The new Medicare tax is imposed only on a taxpayer’s net investment income. Investment income consists of interest, dividends, royalties, annuities, and rents not derived from an active trade or business, any other gain from a passive trade or business, and taxable gains from the sale or other disposition of investment property.
You need not include tax-exempt interest (for example, interest from tax-exempt bonds), tax-free withdrawals from Roth IRAs, income earned by tax qualified retirement plans such as 401(k) plans, income earned from renting a home less than 15 days during the year or the amount of profit excluded from tax when you sell your principal residence ($250,000 for individuals and $500,000 for married joint filers).
To determine your net investment income, you deduct your allowable expenses for the activity from your gross income for the activity.
Your net rental income is subject to the tax unless you qualify for the real estate professional exemption discussed below. Your net rental income consists of your gross (total) rents minus all deductible expenses you incur in operating your rental property. Your deductible expenses for these purposes will generally be the same as shown on your Schedule E.

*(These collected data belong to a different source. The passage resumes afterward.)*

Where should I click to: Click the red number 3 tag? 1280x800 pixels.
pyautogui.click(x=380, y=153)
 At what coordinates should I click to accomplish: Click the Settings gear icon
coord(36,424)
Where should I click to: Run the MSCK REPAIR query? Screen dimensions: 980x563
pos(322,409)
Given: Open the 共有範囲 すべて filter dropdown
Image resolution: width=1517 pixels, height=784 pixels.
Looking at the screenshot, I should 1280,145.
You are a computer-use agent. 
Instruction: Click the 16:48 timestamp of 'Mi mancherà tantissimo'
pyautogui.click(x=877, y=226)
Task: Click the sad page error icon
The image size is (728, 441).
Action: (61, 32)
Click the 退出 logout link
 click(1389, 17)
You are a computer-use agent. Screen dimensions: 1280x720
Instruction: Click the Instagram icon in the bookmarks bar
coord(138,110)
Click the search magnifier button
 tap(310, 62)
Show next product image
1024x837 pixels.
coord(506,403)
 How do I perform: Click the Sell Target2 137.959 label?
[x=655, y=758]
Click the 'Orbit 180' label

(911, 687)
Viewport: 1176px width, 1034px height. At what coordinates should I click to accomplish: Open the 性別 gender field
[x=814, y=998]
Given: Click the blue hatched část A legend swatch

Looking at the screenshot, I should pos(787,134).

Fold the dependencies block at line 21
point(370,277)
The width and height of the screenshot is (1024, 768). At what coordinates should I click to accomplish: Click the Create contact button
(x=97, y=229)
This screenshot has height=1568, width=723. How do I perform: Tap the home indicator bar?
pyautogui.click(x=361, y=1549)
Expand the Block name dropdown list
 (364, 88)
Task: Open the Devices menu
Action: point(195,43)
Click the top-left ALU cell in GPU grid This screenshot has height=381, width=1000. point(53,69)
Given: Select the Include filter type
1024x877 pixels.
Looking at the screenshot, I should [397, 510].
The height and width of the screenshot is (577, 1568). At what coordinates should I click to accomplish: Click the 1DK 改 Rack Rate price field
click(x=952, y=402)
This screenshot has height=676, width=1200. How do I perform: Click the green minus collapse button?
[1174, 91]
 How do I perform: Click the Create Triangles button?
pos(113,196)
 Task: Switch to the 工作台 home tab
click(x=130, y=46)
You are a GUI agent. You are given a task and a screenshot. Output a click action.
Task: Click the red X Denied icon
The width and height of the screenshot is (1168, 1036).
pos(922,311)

For example, if you earn $200,000 in gross rents in one year and have $100,000 in expenses, you’ll end up with $100,000 in net rental income that must be included in your adjusted gross income for that year. If you have a net loss from your rental activities, you can use it to reduce your AGI subject to the passive loss rules. This makes the rental property deductions available to landlords more valuable than ever.
Landlords who qualify for the real estate professional exemption are specifically exempted from the new Medicare tax. (IRC §1141(c).) This includes full-time landlords, and many part-time landlords who engage in other real estate businesses such as real estate brokerage or development. This makes the real estate professional exemption more valuable than it has ever been.
In addition, real estate dealers will not be subject to this tax on rental income they earn from property they hold for sale as a dealer. However, they will have to pay 3.8% Medicare tax on their net self-employment income above the same thresholds. For details, see "The New Medicare Payroll Tax."
The Medicare tax is a 3.8% tax, but it is imposed only on a portion of a taxpayer’s income. The tax is paid on the lesser of (1) the taxpayer’s net investment income, or (2) the amount the taxpayer’s AGI exceeds the applicable AGI threshold ($200,000 or $250,000).
Example: Phil and Penny are a married couple who file a joint return. Together they earn $200,000 in wages. They also earn $200,000 in net rental income and $150,000 in other investment income. Their AGI is $550,000, including $350,000 in net investment income. They must pay the 3.8% Medicare tax on the lesser of (1) their $350,000 of net investment income, or (2) the amount their AGI exceeds the $250,000 threshold for married taxpayers—$300,000. Since $300,000 is less than $350,000, they’ll have to pay the 3.8% tax on $300,000. Their Medicare contribution tax for the year will be $11,400 (3.8% × $300,000 = $11,400).
At most, you’ll have to pay the tax on the portion of your AGI that exceeds the $200,000 or $250,000 thresholds.